TASK TO COMPLETE -
Provide an exact copy of the lines from the beginning of the records through the line that includes "Task: Open the 3D Ansicht view", and of no others.

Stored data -
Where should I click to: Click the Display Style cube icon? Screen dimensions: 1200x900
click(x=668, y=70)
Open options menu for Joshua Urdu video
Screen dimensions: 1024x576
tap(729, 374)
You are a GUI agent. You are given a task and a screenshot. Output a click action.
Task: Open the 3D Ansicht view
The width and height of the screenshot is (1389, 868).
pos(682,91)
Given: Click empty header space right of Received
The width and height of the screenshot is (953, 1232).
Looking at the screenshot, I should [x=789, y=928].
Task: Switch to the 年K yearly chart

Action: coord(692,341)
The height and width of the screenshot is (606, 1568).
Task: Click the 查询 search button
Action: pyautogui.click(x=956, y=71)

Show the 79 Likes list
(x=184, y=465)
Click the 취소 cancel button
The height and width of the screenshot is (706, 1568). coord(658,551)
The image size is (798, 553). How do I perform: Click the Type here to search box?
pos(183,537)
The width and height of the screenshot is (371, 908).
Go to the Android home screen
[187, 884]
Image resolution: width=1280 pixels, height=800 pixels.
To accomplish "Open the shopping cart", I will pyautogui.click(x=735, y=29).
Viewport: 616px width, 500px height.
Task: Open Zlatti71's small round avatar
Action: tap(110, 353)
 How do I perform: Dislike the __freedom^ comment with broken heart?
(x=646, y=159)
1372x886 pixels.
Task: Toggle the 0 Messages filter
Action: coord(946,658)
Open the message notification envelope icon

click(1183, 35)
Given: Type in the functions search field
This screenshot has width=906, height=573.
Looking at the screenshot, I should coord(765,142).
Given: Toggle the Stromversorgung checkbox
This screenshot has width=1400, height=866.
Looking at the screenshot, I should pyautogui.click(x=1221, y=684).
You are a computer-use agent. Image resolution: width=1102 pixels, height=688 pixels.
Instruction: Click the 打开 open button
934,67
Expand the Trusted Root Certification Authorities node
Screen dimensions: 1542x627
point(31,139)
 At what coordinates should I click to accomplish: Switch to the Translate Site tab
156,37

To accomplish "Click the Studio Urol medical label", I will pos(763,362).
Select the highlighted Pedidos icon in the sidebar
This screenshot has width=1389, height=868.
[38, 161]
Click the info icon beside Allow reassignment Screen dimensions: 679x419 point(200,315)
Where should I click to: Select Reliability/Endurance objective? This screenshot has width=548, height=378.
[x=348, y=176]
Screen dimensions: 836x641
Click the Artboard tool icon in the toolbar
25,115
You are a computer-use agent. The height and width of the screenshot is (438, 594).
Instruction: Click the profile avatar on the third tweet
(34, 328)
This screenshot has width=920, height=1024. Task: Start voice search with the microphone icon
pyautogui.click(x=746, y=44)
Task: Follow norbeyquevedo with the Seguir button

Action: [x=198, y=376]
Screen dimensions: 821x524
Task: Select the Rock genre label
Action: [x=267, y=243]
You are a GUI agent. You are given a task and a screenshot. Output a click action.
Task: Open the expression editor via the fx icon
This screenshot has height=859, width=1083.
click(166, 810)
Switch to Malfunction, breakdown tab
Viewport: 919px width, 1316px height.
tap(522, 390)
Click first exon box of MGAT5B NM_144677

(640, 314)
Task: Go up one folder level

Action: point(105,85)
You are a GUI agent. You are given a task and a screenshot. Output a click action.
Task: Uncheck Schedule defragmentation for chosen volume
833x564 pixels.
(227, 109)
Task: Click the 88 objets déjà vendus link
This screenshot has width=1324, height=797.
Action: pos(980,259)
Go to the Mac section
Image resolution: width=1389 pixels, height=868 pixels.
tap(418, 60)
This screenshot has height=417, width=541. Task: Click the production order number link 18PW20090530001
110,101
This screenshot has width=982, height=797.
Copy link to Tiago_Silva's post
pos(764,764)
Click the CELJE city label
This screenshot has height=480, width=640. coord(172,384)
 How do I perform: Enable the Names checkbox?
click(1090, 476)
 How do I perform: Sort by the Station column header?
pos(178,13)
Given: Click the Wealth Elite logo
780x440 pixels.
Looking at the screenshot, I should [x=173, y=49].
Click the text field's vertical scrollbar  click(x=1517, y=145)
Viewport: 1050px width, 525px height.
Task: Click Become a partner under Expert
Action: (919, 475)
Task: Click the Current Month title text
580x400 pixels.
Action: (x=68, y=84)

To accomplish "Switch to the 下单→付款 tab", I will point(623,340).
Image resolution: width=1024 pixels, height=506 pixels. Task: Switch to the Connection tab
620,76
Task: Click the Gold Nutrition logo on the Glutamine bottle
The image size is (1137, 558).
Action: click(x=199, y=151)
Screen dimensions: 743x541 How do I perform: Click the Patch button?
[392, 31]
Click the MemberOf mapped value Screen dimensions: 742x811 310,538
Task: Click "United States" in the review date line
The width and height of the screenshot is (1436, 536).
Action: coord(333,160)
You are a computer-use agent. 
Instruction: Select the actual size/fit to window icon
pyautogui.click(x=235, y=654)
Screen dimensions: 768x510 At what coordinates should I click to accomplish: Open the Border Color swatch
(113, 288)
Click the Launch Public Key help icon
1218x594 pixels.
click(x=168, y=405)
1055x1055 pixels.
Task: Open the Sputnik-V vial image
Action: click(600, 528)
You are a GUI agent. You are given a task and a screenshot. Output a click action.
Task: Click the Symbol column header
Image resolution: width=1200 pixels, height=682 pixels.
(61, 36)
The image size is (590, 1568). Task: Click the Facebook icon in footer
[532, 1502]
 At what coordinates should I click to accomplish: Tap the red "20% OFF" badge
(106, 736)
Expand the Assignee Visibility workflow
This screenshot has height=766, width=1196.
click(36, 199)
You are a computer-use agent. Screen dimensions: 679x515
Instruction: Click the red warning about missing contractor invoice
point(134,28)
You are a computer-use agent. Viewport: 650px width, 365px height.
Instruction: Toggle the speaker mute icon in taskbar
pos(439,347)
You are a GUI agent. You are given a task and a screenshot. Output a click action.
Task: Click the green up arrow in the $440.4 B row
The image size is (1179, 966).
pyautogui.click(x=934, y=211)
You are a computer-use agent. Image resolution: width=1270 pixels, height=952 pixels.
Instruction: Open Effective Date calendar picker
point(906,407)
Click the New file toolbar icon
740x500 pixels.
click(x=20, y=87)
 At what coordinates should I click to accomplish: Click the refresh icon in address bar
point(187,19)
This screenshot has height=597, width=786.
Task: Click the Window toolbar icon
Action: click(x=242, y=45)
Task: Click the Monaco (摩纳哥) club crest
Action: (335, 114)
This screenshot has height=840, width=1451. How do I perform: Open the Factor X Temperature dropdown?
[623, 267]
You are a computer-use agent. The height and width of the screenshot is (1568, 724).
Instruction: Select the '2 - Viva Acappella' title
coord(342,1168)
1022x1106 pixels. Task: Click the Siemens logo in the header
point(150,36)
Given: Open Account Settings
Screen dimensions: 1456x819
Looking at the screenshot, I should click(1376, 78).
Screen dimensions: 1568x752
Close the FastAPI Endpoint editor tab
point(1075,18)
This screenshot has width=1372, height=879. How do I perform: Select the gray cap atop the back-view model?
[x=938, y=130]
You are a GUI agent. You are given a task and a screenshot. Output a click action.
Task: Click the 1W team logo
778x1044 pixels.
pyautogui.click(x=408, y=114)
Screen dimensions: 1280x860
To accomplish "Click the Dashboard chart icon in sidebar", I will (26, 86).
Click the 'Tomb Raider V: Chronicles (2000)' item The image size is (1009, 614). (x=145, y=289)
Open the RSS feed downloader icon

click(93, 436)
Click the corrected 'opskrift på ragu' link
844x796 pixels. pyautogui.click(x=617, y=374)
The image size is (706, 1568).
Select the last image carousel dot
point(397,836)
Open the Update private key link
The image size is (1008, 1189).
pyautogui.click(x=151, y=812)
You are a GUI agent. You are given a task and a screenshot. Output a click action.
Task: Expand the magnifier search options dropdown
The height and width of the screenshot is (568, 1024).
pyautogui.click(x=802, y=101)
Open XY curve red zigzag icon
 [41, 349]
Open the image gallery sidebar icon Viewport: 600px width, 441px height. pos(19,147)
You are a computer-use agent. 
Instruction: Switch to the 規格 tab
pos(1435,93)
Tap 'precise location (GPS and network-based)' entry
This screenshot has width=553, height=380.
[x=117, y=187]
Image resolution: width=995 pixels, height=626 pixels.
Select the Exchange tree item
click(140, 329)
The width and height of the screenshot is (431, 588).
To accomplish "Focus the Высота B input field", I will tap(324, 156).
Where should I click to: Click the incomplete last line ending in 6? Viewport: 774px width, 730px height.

ANSWER FOR THE TASK -
Where should I click to: Click the Display Style cube icon? Screen dimensions: 1200x900
click(x=668, y=70)
Open options menu for Joshua Urdu video
Screen dimensions: 1024x576
tap(729, 374)
You are a GUI agent. You are given a task and a screenshot. Output a click action.
Task: Open the 3D Ansicht view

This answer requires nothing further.